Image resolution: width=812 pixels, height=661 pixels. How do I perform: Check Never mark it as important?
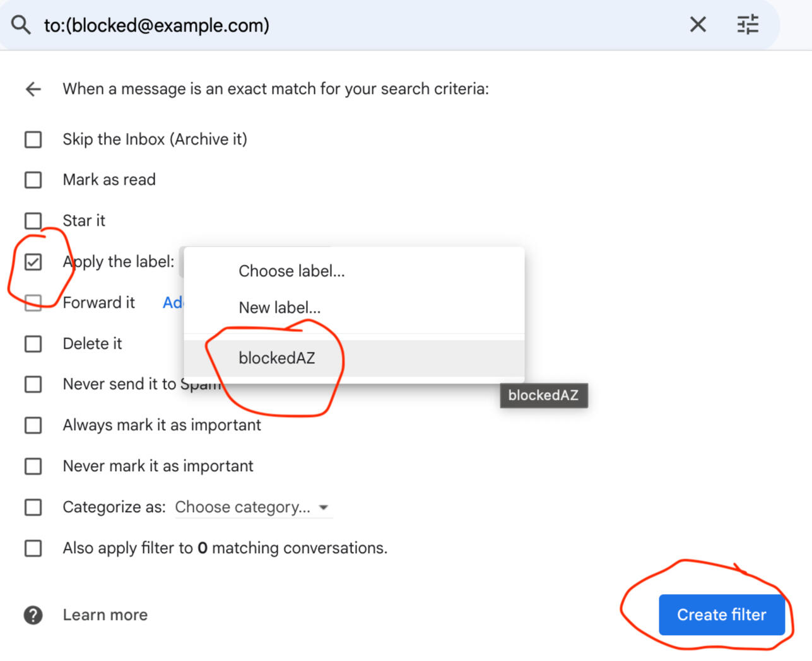[x=33, y=467]
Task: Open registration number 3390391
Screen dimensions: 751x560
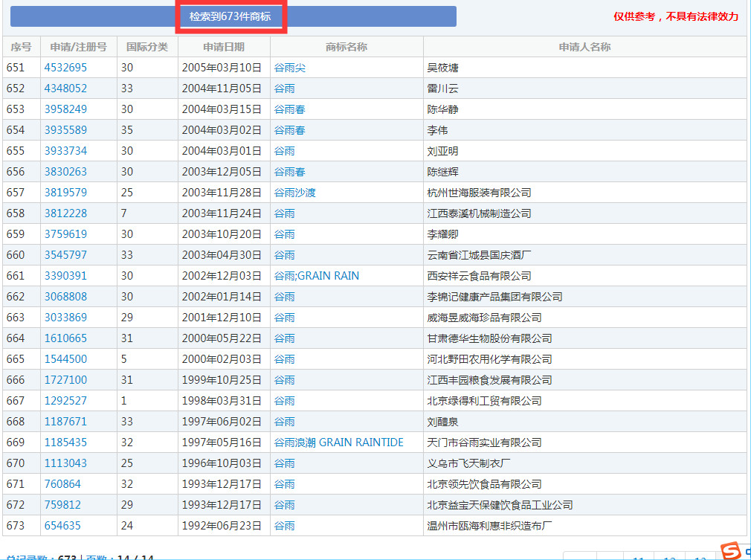Action: pos(65,276)
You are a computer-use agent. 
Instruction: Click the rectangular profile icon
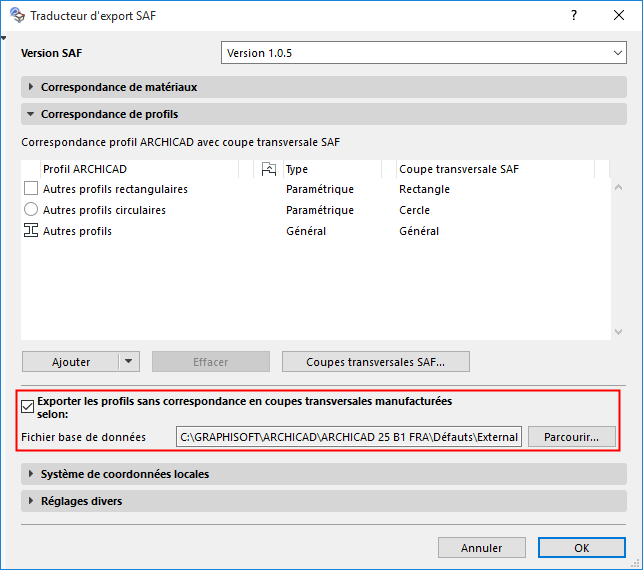click(x=31, y=189)
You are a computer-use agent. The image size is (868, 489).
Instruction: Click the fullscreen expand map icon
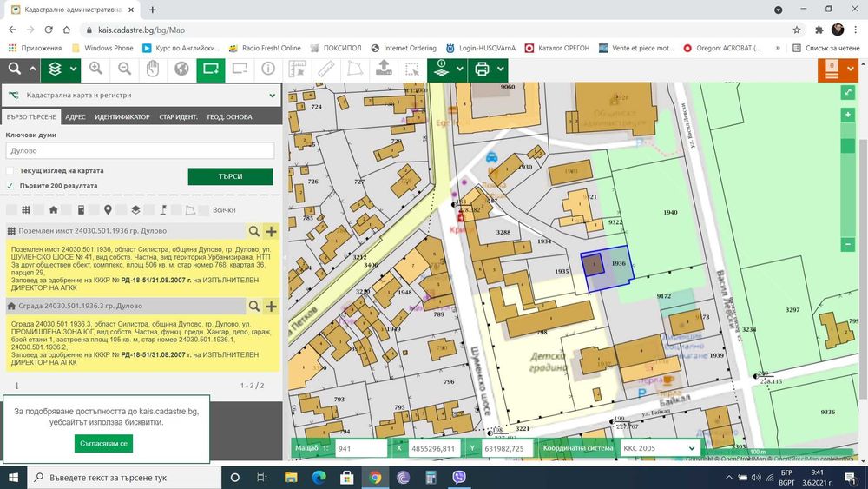pos(848,93)
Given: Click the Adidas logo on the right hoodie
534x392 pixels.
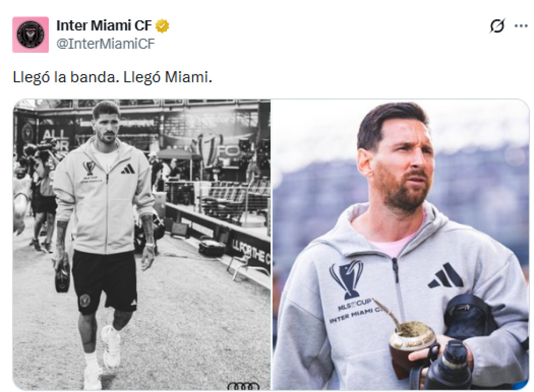Looking at the screenshot, I should click(445, 276).
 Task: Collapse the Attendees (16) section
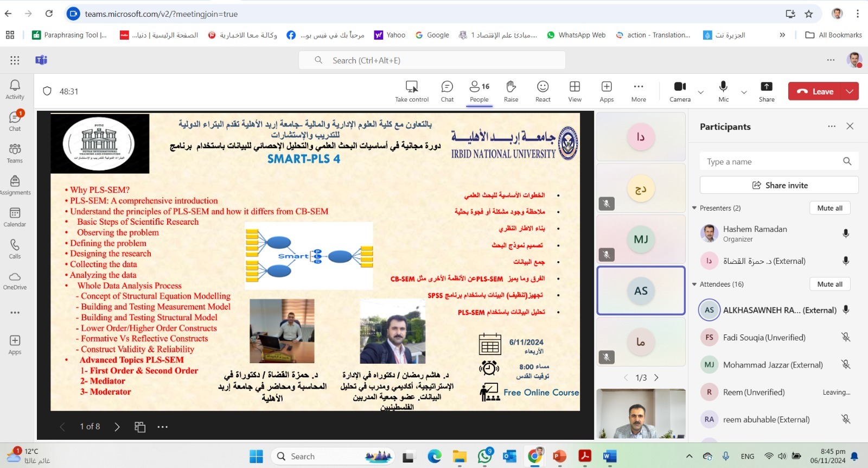pos(694,284)
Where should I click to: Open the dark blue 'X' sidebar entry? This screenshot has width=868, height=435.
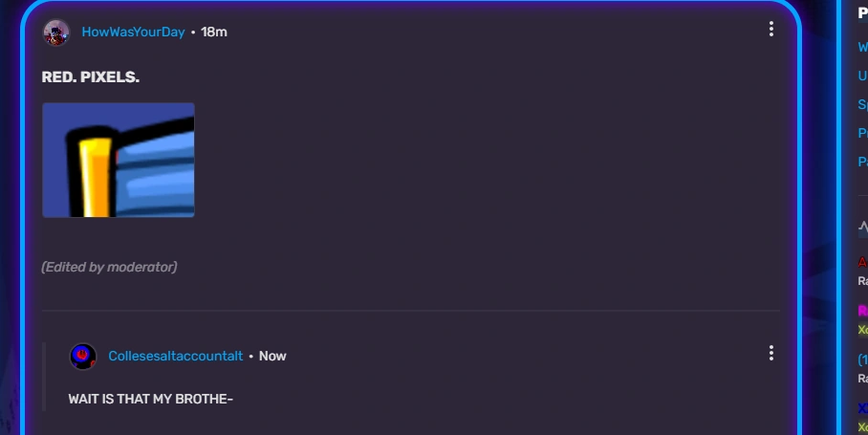pos(863,408)
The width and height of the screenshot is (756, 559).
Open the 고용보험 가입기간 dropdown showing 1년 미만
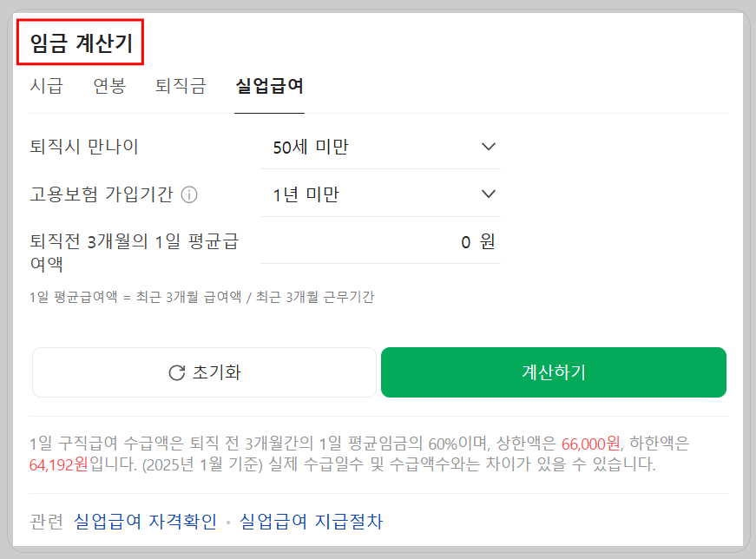point(382,193)
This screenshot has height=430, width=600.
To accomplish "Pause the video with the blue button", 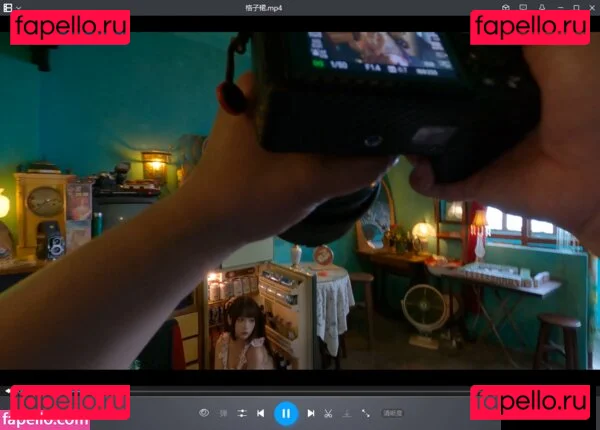I will (x=286, y=412).
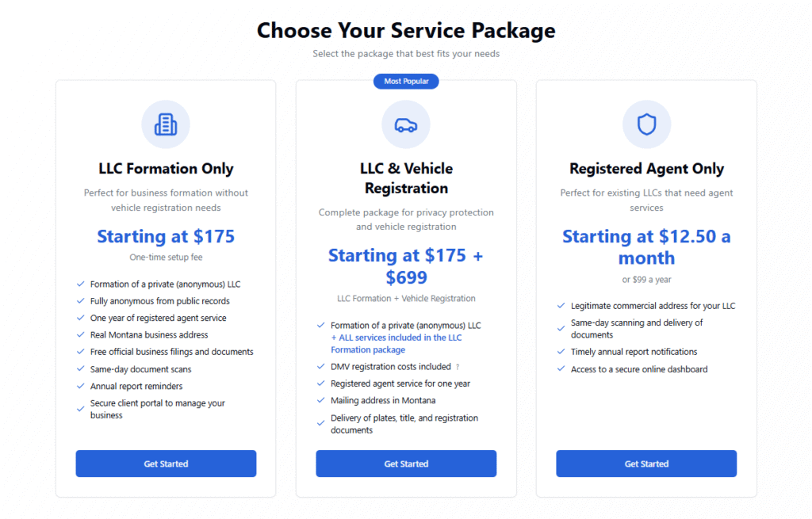Click the Most Popular badge
This screenshot has height=519, width=812.
tap(406, 82)
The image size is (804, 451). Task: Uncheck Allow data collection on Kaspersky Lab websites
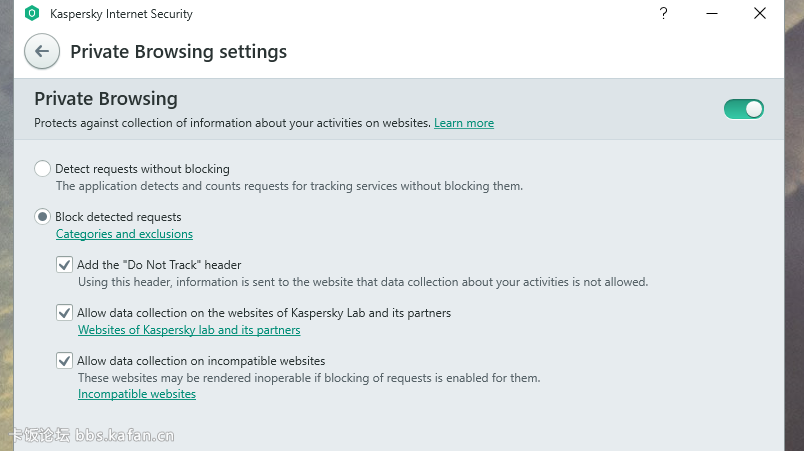coord(64,313)
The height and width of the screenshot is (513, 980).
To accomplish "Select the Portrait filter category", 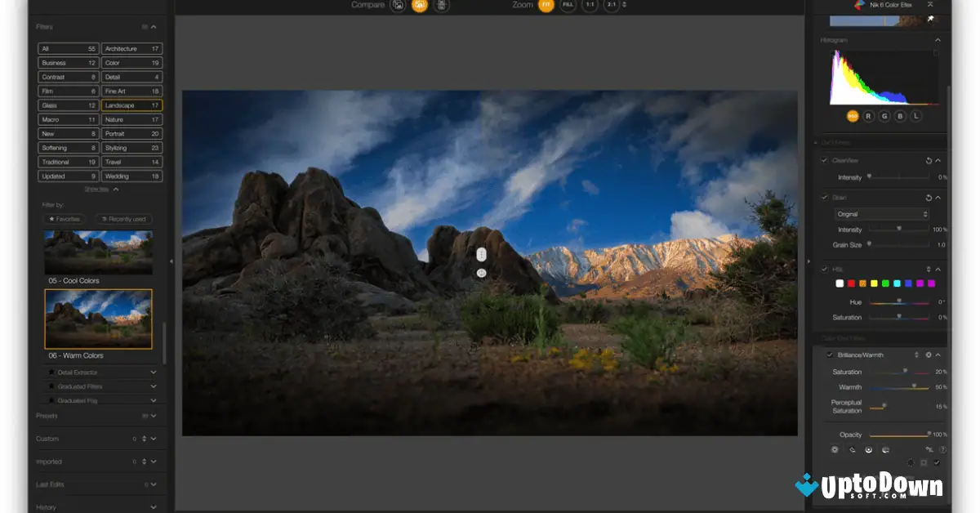I will coord(132,134).
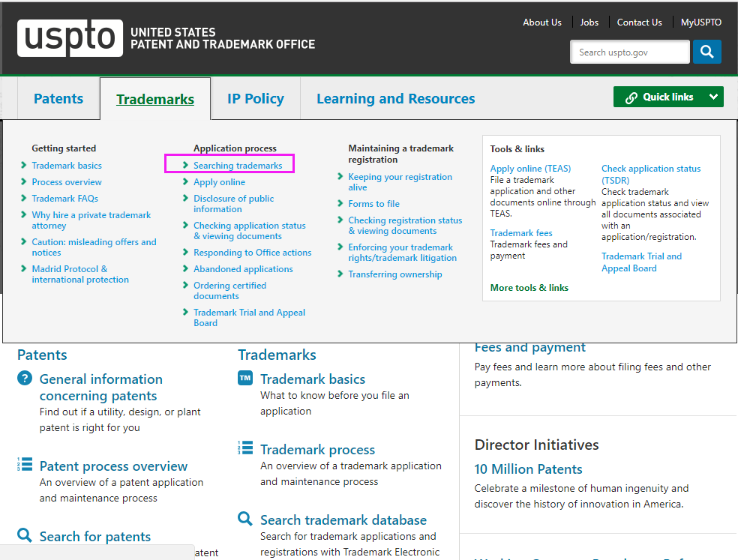Open the Searching trademarks link
The image size is (738, 560).
click(238, 166)
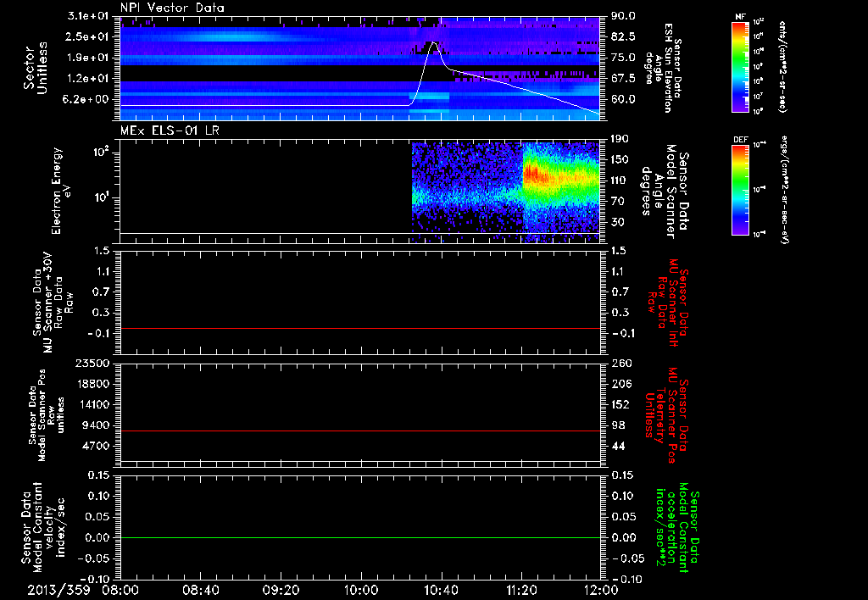Click the peak of the white Sun elevation curve

tap(434, 42)
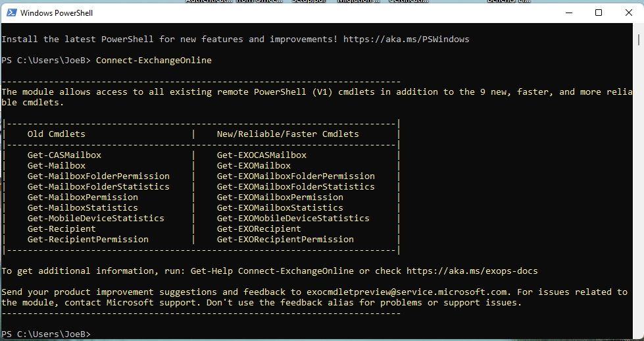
● ● ● ● ●
REQUIRED ACTION:
In the records above, find the line with "Where should I" and the line with "This screenshot has height=430, width=600."; please transcribe exactly those two lines and all lines between them, omitting any picture.

SOLUTION:
Where should I click to: Open the dark blue 'X' sidebar entry? This screenshot has width=868, height=435.
pos(863,408)
The width and height of the screenshot is (756, 559).
Open the 고용보험 가입기간 dropdown showing 1년 미만
point(382,193)
This screenshot has height=430, width=600.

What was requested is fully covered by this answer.